Your goal
Here the job is to retype the data word for word while leaving the pictures aside.

Source records
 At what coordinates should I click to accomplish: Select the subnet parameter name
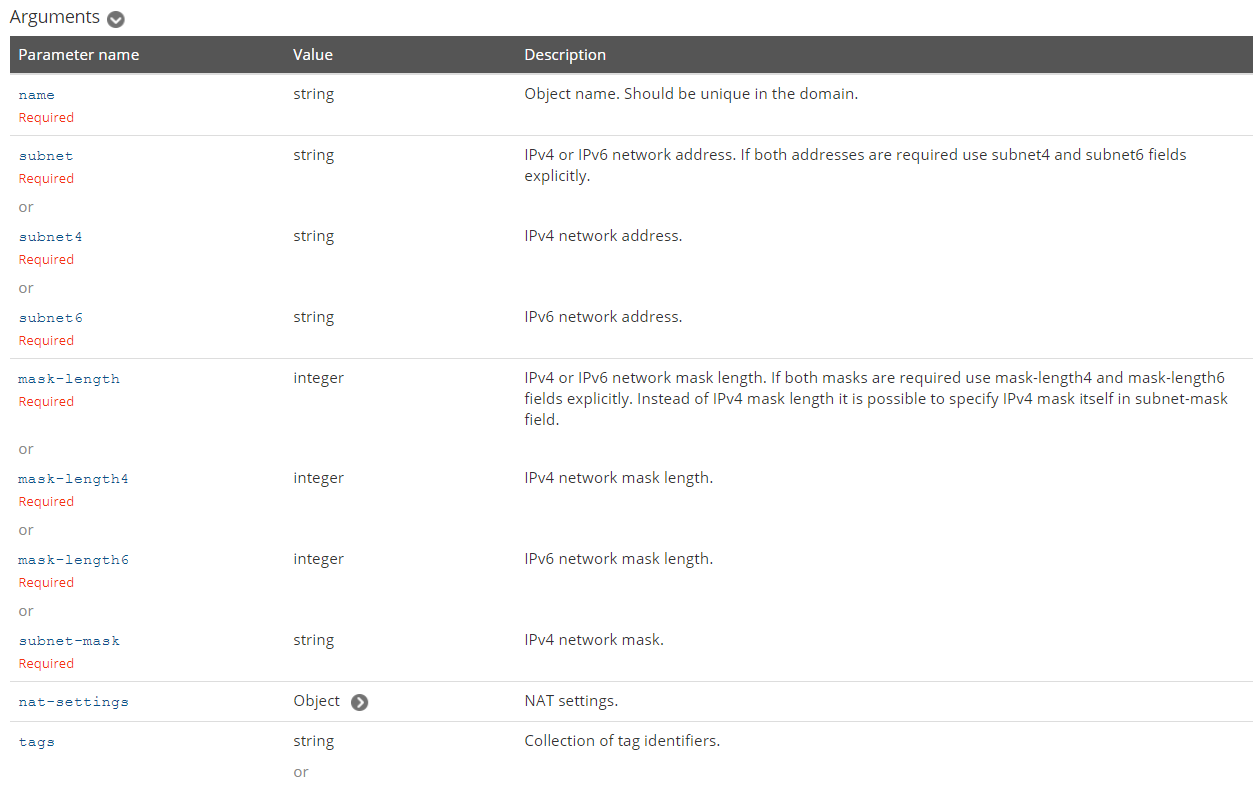pyautogui.click(x=46, y=156)
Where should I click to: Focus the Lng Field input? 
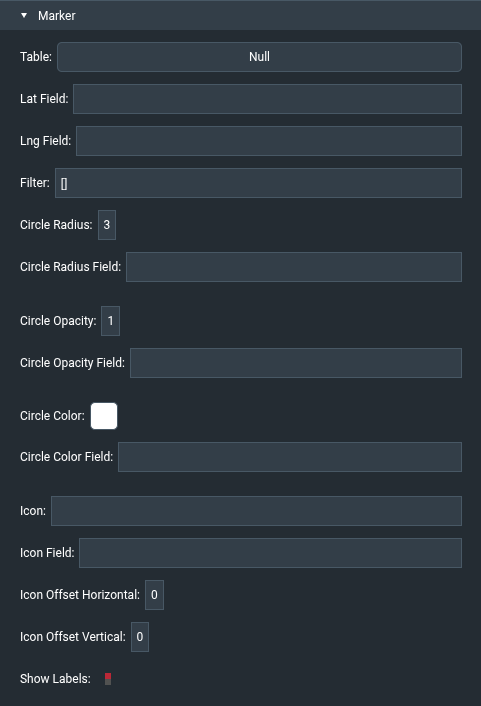pos(269,141)
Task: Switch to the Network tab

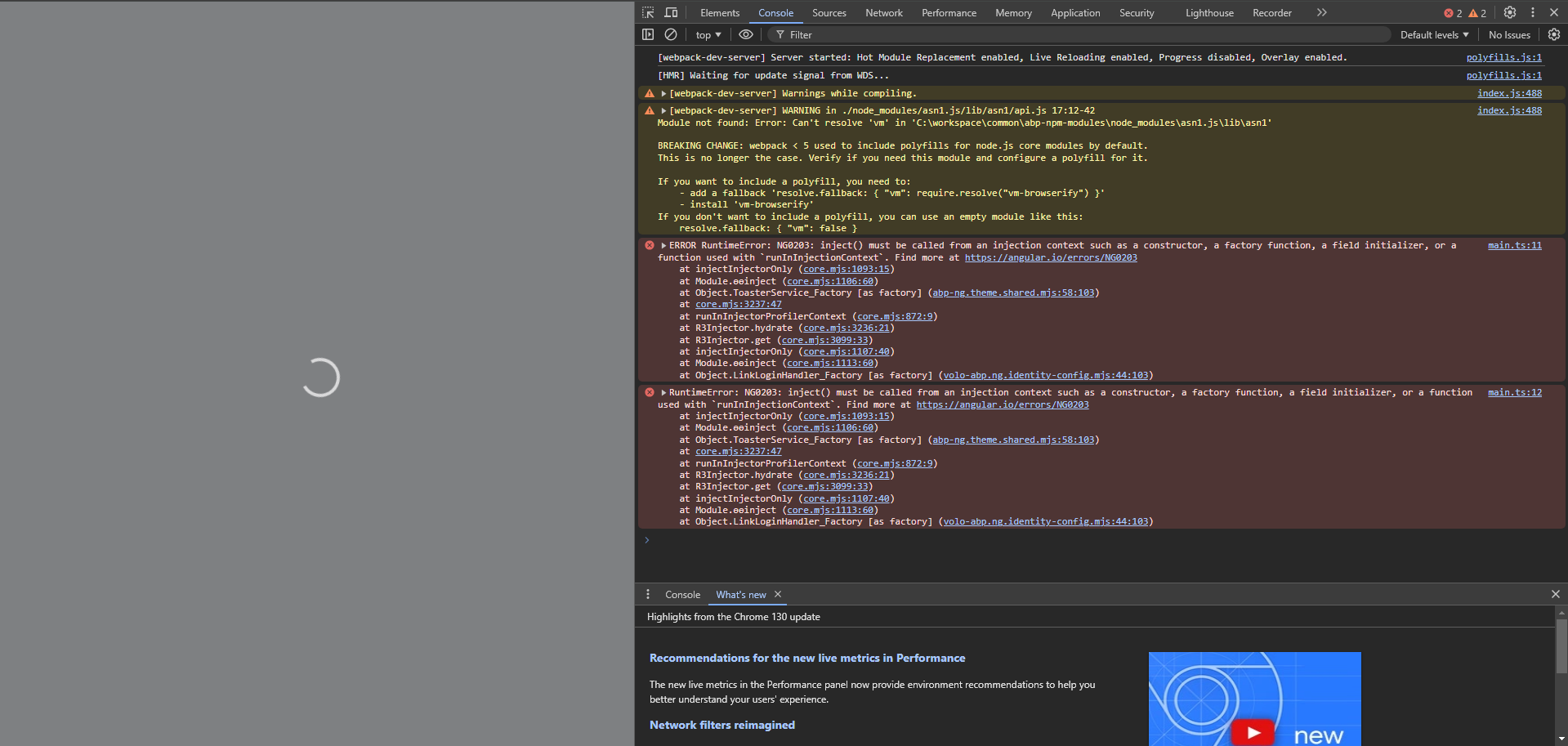Action: (884, 13)
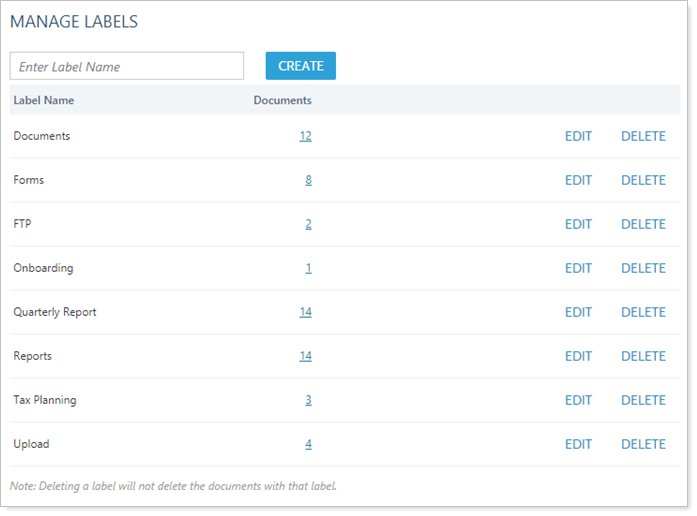Delete the FTP label
Viewport: 697px width, 516px height.
click(x=643, y=224)
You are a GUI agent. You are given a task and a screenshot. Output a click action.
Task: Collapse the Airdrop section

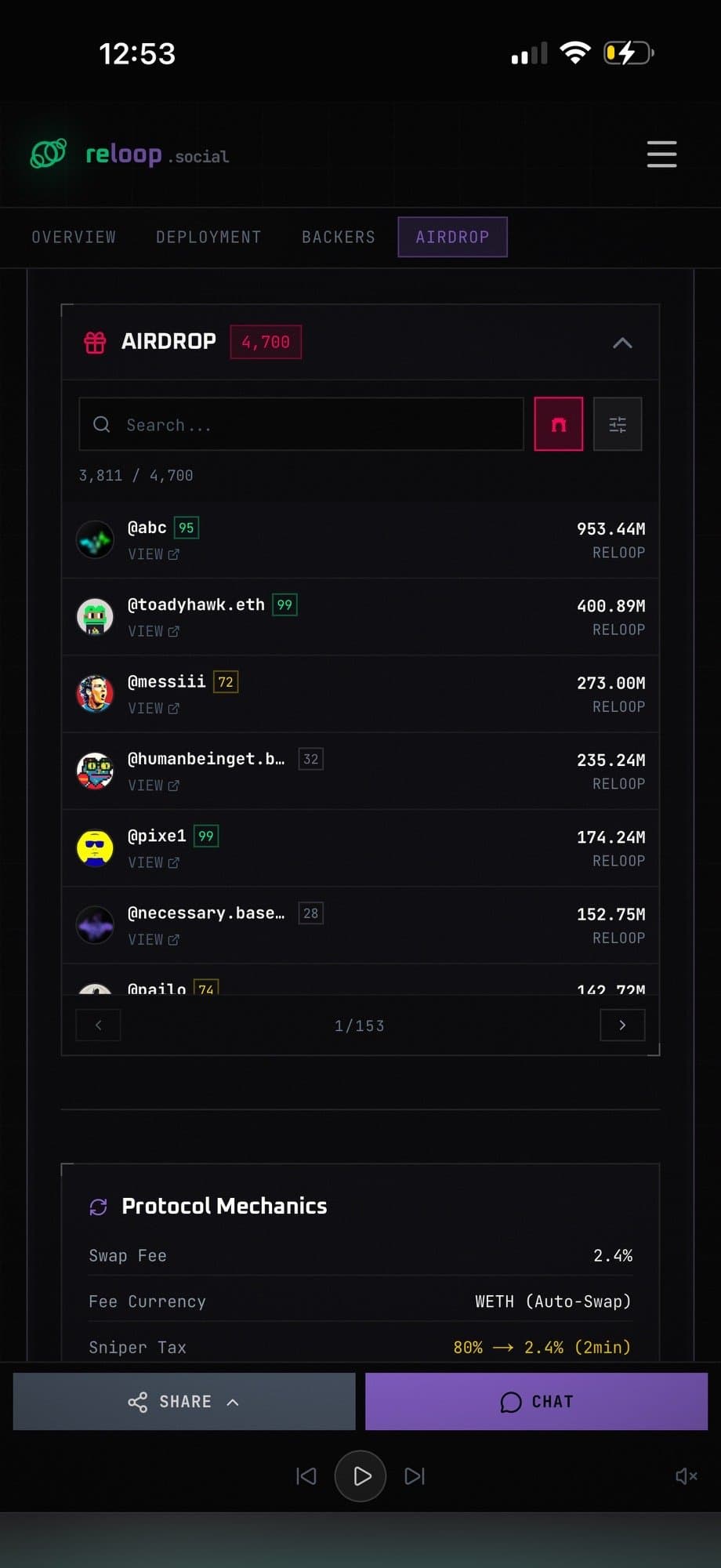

Task result
 At what coordinates should I click to accomplish: Select the subnet parameter name
pyautogui.click(x=46, y=156)
Where should I click to: Focus the Lng Field input? 
pos(269,141)
Task: Switch to the Network tab

Action: (884, 13)
Delete the FTP label
Viewport: 697px width, 516px height.
click(x=643, y=224)
You are a GUI agent. You are given a task and a screenshot. Output a click action.
Task: Collapse the Airdrop section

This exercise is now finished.